▶ **Dokument**
11Os25/12d – OGH Entscheidung
Kopf
Der Oberste Gerichtshof hat am 19. April 2012 durch den Senatspräsidenten des Obersten Gerichtshofs Dr. Zehetner als Vorsitzenden sowie die Hofräte des Obersten Gerichtshofs Dr. Schwab, Mag. Lendl, Mag. Michel und Dr. Oshidari als weitere Richter, in Gegenwart des Richteramtsanwärters Mag. Einberger als Schriftführer, in der Strafsache gegen Harald M***** und Kurt M***** wegen des Verbrechens des gewerbsmäßigen schweren Betrugs nach §§ 146, 147 Abs 1 Z 1 erster Fall, Abs 3, 148 erster und zweiter Fall StGB über die Nichtigkeitsbeschwerden und die Berufungen der beiden Angeklagten und die Berufung der Staatsanwaltschaft gegen das Urteil des Landesgerichts für Strafsachen Wien als Schöffengericht vom 13. September 2011, GZ 054 Hv 58/11k 105, nach Anhörung der Generalprokuratur in nichtöffentlicher Sitzung den
Beschluss
gefasst:
Spruch
Die Nichtigkeitsbeschwerden werden zurückgewiesen.

▶ **Datenauszug**
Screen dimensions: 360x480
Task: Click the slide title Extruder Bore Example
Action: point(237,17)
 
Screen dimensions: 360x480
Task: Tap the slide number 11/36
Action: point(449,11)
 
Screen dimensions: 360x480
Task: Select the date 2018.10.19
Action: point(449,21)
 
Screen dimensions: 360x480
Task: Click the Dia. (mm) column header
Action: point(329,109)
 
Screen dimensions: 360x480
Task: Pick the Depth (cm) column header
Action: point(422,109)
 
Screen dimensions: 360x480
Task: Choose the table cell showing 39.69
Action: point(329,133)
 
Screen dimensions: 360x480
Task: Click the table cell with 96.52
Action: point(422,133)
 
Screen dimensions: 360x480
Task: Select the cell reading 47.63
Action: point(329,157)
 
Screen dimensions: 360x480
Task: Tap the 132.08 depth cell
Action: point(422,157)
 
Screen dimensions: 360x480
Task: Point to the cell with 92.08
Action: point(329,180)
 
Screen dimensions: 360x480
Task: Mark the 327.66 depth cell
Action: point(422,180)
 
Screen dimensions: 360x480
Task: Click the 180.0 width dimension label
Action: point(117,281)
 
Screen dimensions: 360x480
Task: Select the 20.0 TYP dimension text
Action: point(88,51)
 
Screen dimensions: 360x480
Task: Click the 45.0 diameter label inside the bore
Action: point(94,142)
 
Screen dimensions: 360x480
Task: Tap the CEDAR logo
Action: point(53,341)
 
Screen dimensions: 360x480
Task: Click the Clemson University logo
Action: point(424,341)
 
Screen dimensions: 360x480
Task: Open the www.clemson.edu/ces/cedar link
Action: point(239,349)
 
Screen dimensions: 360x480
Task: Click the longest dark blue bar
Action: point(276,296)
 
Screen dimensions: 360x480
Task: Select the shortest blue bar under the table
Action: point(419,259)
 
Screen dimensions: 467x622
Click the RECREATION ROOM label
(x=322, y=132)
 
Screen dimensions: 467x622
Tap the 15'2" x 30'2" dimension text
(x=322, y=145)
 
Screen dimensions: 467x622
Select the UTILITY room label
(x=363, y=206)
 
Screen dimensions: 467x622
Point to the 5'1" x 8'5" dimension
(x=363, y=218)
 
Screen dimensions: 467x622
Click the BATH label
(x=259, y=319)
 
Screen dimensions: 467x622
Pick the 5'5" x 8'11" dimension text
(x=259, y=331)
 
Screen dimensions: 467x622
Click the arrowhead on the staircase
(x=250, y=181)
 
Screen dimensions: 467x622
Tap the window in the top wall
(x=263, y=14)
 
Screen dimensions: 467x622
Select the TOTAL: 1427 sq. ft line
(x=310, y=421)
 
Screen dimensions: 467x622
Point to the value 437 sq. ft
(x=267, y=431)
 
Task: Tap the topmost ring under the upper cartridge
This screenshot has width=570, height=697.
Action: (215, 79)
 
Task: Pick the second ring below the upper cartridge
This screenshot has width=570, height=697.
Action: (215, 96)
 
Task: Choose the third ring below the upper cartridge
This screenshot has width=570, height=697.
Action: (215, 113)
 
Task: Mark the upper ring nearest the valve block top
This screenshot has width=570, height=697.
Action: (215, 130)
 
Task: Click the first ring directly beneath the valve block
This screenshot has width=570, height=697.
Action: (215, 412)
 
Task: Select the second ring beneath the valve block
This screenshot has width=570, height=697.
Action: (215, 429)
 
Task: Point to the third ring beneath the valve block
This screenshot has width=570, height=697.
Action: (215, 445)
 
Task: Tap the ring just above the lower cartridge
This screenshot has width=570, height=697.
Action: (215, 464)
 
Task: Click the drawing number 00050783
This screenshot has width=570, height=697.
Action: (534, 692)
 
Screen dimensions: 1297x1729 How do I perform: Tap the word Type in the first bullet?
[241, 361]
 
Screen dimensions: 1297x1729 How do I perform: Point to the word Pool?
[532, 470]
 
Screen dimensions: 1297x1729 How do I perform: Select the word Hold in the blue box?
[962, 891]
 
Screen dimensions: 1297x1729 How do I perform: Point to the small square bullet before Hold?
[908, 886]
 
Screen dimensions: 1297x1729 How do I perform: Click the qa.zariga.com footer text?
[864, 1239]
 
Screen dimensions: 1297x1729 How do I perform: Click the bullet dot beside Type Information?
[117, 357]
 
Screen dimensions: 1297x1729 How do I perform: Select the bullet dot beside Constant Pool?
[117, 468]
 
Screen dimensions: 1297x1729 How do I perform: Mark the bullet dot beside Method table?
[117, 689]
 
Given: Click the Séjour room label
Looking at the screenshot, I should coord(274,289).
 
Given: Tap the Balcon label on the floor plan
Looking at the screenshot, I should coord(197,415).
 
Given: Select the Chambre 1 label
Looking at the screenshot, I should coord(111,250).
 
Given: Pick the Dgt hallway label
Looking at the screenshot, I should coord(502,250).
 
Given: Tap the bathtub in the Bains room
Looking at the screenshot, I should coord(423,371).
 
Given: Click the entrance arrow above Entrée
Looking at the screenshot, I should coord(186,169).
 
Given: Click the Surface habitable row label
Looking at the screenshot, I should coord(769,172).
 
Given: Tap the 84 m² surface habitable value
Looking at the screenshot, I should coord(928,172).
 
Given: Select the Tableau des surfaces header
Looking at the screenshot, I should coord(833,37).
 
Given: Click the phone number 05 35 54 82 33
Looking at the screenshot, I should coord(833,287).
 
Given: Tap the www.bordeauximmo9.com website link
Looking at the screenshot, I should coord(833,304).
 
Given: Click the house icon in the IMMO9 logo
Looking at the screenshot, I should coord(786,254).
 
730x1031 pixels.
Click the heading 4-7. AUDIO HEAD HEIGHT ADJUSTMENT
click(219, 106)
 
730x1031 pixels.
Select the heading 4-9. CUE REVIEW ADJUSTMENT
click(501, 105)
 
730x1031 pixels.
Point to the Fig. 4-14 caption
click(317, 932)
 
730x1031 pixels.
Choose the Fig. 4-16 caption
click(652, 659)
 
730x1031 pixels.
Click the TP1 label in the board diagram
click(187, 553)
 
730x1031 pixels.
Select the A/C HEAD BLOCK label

▶ **Arbeitsanweisungen**
1/ Wer führte laut der OGH-Entscheidung den Vorsitz?
2/ Setzen Sie die OGH-Entscheidung im selben Stil nach ihrem letzten Satz fort.

▶ **Endgültige Antworten**
1/ Den Vorsitz führte Senatspräsident des Obersten Gerichtshofs Dr. Zehetner.

2/
Zur Entscheidung über die Berufungen werden die Akten dem Oberlandesgericht Wien zugeleitet.
Den Angeklagten fallen die Kosten des bisherigen Rechtsmittelverfahrens zur Last.
Text
Gründe:
Mit dem angefochtenen Urteil das auch einen unbekämpft in Rechtskraft erwachsenen Teilfreispruch des Angeklagten Harald M***** von einem weiteren Betrugsvorwurf enthält wurden Harald M***** des Verbrechens des gewerbsmäßigen schweren Betrugs nach §§ 146, 147 Abs 1 Z 1 erster Fall, Abs 3, 148 erster und zweiter Fall StGB (I A und B) und Kurt M***** des Verbrechens des schweren gewerbsmäßigen Betrugs nach §§ 146, 147 Abs 3, 148 erster Fall StGB als Beteiligter nach § 12 dritter Fall StGB (II) schuldig erkannt.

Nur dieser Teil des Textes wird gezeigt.